— Work to complete —
Your task is to show every line in the listing below that includes "will".
++++++++
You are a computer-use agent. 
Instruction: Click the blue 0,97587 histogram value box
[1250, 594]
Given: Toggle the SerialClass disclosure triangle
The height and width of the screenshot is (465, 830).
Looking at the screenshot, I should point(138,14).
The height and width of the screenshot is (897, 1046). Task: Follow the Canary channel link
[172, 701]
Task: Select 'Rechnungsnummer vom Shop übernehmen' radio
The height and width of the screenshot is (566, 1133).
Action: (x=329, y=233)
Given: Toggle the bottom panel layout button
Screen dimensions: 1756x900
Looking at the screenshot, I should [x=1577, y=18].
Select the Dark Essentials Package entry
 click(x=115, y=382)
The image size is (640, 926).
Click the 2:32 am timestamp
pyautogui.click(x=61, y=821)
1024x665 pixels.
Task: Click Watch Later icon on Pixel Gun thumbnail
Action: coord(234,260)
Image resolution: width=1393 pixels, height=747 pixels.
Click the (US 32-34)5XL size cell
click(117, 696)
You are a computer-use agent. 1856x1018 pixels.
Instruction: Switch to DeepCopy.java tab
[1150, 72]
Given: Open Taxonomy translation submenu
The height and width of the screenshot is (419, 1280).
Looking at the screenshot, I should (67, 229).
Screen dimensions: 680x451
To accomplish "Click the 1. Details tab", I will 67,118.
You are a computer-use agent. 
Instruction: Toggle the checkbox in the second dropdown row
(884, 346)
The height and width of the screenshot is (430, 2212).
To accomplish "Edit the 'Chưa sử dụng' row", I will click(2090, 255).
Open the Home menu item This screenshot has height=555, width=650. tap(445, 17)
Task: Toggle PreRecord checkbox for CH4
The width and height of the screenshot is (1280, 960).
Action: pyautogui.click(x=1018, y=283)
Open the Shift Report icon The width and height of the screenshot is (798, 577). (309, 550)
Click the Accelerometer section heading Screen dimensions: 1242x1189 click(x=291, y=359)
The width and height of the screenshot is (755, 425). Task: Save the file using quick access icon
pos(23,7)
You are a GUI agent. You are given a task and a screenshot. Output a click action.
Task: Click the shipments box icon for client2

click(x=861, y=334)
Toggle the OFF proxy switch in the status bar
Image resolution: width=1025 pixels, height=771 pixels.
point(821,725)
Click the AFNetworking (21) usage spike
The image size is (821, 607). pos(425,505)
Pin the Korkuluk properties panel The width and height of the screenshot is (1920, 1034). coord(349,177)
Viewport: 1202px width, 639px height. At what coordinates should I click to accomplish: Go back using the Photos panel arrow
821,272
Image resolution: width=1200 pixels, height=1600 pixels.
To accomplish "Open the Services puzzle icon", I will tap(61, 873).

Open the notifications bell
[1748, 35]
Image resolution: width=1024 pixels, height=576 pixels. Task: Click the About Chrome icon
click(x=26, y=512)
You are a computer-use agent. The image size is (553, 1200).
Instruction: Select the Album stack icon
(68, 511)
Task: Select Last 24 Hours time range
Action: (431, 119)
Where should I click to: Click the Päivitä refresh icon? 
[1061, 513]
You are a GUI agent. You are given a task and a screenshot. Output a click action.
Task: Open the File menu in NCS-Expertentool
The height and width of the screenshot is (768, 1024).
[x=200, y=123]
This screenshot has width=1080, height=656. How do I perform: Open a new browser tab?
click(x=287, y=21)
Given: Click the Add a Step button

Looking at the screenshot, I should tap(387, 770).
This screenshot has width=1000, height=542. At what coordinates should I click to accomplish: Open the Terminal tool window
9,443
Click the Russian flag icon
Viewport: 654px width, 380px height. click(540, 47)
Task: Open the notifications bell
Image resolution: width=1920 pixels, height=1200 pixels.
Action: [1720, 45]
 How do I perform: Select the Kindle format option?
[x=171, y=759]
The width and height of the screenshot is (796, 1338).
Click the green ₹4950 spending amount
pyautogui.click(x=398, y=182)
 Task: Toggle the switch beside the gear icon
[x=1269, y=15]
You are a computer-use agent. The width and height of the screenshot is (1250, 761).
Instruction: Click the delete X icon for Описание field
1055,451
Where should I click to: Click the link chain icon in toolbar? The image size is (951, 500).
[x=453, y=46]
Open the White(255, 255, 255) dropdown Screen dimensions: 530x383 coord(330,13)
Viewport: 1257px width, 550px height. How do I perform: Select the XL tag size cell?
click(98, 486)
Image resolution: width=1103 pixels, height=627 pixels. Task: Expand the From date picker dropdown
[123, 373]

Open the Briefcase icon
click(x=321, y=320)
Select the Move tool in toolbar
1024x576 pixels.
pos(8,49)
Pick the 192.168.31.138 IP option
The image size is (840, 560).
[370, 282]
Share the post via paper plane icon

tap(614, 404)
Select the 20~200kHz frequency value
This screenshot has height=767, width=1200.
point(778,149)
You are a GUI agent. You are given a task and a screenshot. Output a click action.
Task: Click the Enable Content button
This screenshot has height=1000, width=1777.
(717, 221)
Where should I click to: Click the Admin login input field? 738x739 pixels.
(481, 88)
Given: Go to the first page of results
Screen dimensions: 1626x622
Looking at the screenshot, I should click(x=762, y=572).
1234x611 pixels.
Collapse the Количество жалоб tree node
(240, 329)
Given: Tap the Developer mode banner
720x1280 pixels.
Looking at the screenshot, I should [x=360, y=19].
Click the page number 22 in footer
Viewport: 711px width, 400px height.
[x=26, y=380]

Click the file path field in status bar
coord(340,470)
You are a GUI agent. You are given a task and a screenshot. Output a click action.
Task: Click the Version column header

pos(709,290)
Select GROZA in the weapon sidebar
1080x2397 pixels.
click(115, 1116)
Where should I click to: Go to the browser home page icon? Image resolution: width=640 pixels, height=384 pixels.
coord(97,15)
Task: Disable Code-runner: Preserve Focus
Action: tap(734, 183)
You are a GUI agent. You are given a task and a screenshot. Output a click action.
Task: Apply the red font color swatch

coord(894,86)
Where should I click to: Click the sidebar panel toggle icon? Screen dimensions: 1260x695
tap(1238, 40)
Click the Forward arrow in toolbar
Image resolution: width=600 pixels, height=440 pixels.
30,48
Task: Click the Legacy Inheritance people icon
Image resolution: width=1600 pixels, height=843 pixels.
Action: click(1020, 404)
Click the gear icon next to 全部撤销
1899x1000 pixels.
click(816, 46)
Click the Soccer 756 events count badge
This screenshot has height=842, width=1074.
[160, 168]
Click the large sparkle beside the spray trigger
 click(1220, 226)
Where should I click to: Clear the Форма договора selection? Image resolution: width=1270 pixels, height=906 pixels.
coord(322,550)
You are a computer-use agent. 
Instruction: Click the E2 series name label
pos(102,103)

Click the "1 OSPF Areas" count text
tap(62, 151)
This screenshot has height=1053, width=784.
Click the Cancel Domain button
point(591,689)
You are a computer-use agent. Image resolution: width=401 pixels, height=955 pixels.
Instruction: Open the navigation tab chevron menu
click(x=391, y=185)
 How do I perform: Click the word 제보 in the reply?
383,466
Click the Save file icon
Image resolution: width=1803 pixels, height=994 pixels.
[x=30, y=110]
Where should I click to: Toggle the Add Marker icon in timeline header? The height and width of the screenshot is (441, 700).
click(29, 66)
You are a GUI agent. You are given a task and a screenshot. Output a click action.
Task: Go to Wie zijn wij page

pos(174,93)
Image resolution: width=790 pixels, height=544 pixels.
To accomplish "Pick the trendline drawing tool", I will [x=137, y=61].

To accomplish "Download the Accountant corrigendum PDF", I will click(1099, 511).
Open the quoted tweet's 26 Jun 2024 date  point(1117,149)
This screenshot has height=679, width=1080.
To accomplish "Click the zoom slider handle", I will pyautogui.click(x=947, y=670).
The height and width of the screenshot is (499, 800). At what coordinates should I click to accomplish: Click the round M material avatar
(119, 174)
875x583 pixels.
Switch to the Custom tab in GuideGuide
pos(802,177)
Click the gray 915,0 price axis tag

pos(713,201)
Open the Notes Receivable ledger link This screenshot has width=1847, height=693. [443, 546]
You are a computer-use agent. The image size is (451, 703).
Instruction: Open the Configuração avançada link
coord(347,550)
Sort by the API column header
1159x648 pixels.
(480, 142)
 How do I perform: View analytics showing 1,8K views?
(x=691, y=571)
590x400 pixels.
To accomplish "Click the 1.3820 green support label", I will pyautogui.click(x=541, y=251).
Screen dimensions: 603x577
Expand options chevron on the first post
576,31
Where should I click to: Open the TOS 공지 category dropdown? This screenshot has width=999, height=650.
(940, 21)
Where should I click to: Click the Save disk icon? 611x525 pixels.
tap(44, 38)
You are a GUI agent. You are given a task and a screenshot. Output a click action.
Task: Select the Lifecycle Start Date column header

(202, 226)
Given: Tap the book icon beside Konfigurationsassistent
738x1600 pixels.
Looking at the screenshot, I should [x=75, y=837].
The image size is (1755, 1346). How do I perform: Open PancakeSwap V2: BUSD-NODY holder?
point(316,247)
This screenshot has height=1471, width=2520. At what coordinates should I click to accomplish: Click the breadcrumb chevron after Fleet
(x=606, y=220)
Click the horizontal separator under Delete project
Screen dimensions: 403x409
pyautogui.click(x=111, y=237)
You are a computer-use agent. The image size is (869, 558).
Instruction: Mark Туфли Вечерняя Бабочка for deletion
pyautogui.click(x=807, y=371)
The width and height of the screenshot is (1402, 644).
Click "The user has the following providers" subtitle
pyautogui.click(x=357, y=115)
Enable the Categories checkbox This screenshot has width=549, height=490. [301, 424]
++++++++
— Solution for this problem —
To accomplish "Click the 1. Details tab", I will 67,118.
To accomplish "Edit the 'Chưa sử dụng' row", I will click(2090, 255).
To accomplish "Open the Services puzzle icon", I will tap(61, 873).
To accomplish "Pick the trendline drawing tool", I will [x=137, y=61].
To accomplish "Download the Accountant corrigendum PDF", I will click(1099, 511).
To accomplish "Click the zoom slider handle", I will pyautogui.click(x=947, y=670).
To accomplish "Click the 1.3820 green support label", I will pyautogui.click(x=541, y=251).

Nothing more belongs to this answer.